*About this exercise*
Once the line containing "April 2010 (57, 1763)" is found in the entries below, reproduce it and every line after it, stopping at and including the line containing "Cena: (wybierz) [button] (77, 597)"; reproduce nothing else, and keep each line exact.

*Records shown*
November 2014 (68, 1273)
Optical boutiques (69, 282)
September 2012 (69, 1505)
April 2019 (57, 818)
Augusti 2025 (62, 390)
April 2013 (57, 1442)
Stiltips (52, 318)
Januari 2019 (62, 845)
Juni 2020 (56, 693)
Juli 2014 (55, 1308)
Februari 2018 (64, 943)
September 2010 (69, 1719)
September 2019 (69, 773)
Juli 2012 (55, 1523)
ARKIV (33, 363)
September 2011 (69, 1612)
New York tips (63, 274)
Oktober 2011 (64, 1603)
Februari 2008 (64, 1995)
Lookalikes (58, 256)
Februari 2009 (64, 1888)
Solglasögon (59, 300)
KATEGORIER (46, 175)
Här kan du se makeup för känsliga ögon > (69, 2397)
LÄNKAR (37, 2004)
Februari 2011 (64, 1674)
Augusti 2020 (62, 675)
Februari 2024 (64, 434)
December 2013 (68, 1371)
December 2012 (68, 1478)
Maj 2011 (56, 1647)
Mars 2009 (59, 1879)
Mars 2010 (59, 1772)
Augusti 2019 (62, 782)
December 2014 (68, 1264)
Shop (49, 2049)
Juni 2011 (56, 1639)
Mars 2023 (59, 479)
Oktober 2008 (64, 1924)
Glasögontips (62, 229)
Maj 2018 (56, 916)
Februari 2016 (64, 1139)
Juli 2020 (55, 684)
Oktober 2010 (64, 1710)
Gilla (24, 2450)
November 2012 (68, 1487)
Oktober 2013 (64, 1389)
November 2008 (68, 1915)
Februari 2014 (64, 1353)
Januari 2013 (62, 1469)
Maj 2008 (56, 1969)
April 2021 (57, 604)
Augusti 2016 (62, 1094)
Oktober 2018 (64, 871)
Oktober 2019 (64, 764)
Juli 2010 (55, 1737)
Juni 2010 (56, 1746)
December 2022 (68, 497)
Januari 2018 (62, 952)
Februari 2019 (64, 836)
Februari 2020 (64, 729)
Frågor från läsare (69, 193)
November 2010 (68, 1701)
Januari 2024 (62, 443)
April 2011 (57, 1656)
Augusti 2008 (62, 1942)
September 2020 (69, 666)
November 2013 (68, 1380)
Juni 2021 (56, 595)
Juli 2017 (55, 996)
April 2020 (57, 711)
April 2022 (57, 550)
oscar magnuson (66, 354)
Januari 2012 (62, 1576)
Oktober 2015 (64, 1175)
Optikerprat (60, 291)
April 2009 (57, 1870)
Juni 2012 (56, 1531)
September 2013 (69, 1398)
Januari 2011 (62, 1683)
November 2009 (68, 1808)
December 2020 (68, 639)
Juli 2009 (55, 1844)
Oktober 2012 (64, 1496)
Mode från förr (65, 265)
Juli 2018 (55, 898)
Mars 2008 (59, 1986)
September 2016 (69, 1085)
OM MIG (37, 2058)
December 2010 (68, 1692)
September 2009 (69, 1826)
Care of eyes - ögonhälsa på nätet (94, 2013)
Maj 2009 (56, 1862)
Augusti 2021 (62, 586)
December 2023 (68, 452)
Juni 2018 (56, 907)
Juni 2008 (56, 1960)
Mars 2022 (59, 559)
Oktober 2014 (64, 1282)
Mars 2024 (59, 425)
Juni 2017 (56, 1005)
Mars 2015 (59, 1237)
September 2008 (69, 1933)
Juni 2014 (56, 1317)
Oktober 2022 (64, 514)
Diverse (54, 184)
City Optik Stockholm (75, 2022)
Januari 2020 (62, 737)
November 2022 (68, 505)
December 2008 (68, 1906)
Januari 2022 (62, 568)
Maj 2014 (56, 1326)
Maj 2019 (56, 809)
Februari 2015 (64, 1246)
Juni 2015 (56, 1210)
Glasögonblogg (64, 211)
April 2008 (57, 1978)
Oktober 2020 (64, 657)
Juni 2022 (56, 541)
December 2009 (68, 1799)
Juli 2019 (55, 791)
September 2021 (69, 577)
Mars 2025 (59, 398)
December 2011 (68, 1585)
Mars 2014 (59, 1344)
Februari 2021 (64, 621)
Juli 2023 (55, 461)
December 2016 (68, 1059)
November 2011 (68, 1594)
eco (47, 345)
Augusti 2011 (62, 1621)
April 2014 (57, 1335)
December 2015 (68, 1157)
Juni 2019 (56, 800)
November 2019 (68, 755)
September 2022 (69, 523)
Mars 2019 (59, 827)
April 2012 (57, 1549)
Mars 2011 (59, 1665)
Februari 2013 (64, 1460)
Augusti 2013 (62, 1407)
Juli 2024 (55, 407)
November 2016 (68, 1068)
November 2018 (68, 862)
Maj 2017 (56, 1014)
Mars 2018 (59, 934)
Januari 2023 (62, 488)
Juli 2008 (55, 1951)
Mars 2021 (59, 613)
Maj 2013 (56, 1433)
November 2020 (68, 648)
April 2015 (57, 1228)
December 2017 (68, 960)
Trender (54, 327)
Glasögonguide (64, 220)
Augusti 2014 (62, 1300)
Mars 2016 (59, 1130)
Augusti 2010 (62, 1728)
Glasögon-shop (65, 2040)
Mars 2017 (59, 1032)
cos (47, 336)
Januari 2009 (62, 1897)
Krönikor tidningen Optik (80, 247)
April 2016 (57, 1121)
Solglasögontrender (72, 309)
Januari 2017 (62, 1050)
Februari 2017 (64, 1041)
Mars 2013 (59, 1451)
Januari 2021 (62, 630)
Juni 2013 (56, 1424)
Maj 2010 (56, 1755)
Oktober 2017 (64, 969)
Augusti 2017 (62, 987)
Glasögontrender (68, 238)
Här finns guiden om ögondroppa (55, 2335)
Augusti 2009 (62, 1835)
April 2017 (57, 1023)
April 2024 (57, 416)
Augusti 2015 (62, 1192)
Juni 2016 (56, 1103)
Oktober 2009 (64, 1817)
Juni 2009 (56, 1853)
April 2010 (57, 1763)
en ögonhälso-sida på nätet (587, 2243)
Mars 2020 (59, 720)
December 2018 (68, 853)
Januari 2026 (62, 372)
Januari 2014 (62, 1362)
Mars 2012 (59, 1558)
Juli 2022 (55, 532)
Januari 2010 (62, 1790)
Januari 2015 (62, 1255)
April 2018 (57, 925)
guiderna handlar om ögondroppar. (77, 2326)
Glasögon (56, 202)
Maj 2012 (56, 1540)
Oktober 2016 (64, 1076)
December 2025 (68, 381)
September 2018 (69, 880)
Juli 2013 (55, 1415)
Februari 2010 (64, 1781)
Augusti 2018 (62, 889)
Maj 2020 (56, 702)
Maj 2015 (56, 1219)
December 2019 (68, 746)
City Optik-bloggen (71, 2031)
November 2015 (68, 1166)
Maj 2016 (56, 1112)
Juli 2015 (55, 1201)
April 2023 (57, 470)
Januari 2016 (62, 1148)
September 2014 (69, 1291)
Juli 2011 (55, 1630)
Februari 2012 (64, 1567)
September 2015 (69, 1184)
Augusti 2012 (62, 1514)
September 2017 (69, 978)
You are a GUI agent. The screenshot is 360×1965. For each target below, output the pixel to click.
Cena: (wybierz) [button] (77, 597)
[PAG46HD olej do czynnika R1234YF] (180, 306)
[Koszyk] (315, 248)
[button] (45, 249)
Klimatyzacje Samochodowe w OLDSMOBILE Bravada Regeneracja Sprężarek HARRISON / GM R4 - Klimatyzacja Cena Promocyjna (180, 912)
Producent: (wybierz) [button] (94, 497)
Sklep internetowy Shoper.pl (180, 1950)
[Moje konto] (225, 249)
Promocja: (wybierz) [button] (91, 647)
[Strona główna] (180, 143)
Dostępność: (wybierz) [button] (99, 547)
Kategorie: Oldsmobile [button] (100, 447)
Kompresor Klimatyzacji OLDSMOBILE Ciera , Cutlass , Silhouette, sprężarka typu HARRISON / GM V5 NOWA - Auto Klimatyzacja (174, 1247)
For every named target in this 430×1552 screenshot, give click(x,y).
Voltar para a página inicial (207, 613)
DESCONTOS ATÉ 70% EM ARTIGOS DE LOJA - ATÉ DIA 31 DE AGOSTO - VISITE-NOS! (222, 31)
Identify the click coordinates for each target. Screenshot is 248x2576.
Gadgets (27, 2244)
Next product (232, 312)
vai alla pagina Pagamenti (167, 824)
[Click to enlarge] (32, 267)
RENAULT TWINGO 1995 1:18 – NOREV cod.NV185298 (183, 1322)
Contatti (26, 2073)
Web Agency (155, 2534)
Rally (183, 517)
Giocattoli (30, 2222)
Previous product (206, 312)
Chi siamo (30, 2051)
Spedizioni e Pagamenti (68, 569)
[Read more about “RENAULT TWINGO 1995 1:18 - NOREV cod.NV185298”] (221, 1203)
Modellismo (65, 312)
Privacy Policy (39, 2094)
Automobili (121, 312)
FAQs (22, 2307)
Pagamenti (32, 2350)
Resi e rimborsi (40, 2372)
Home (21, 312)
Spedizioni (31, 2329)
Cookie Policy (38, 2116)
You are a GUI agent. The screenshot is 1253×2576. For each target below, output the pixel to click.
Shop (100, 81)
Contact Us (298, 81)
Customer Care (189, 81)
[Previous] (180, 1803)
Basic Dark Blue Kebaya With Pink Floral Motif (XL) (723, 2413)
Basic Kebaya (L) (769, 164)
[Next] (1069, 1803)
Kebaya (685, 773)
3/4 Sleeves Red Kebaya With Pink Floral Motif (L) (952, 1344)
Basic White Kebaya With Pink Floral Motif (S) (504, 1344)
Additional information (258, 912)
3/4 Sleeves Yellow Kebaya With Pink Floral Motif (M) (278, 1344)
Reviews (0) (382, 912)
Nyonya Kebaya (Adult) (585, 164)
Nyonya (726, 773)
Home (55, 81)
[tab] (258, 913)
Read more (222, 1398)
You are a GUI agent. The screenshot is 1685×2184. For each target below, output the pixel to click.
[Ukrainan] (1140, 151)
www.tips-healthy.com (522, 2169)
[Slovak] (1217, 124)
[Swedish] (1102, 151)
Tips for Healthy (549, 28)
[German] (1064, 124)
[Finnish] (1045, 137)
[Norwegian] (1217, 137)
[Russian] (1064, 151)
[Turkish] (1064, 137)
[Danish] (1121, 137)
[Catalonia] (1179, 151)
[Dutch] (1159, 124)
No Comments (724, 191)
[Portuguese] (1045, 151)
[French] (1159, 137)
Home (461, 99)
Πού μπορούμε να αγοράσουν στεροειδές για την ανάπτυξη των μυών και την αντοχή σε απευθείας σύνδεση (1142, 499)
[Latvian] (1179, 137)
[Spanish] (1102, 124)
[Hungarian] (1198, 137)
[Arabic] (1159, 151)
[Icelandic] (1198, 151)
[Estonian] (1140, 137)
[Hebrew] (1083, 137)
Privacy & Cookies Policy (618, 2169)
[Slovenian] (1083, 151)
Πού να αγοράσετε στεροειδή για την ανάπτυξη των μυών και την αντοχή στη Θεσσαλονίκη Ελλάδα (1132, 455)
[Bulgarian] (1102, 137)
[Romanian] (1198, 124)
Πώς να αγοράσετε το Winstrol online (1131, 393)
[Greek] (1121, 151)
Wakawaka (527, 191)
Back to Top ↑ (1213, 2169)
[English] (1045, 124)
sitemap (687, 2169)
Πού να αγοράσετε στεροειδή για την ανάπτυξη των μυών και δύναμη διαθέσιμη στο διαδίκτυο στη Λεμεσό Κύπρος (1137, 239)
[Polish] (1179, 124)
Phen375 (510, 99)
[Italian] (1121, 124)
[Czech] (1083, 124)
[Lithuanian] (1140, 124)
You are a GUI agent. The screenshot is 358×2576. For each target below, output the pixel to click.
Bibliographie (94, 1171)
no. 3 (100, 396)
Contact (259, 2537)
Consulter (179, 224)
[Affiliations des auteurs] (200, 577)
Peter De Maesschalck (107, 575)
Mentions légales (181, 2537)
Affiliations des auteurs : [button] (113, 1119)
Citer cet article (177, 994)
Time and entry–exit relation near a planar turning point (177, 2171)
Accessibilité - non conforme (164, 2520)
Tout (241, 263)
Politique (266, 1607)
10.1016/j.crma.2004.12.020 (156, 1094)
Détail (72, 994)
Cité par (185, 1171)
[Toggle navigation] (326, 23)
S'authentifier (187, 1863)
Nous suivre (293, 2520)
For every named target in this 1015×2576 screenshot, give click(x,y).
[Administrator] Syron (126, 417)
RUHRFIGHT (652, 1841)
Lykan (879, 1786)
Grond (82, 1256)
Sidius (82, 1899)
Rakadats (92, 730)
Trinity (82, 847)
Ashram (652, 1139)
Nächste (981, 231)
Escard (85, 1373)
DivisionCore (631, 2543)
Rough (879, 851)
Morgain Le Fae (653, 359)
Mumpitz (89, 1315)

*Expected answer*
April 2010 (57, 1763)
en ögonhälso-sida på nätet (587, 2243)
Mars 2020 (59, 720)
December 2018 (68, 853)
Januari 2026 (62, 372)
Januari 2014 (62, 1362)
Mars 2012 (59, 1558)
Juli 2022 (55, 532)
Januari 2010 (62, 1790)
Januari 2015 (62, 1255)
April 2018 (57, 925)
guiderna handlar om ögondroppar. (77, 2326)
Glasögon (56, 202)
Maj 2012 (56, 1540)
Oktober 2016 (64, 1076)
December 2025 (68, 381)
September 2018 (69, 880)
Juli 2013 (55, 1415)
Februari 2010 (64, 1781)
Augusti 2018 (62, 889)
Maj 2020 (56, 702)
Maj 2015 (56, 1219)
December 2019 (68, 746)
City Optik-bloggen (71, 2031)
November 2015 (68, 1166)
Maj 2016 (56, 1112)
Juli 2015 (55, 1201)
April 2023 (57, 470)
Januari 2016 (62, 1148)
September 2014 (69, 1291)
Juli 2011 (55, 1630)
Februari 2012 (64, 1567)
September 2015 (69, 1184)
Augusti 2012 (62, 1514)
September 2017 (69, 978)
You are a GUI agent. The screenshot is 360×1965. For each target below, output the pixel to click.
Cena: (wybierz) [button] (77, 597)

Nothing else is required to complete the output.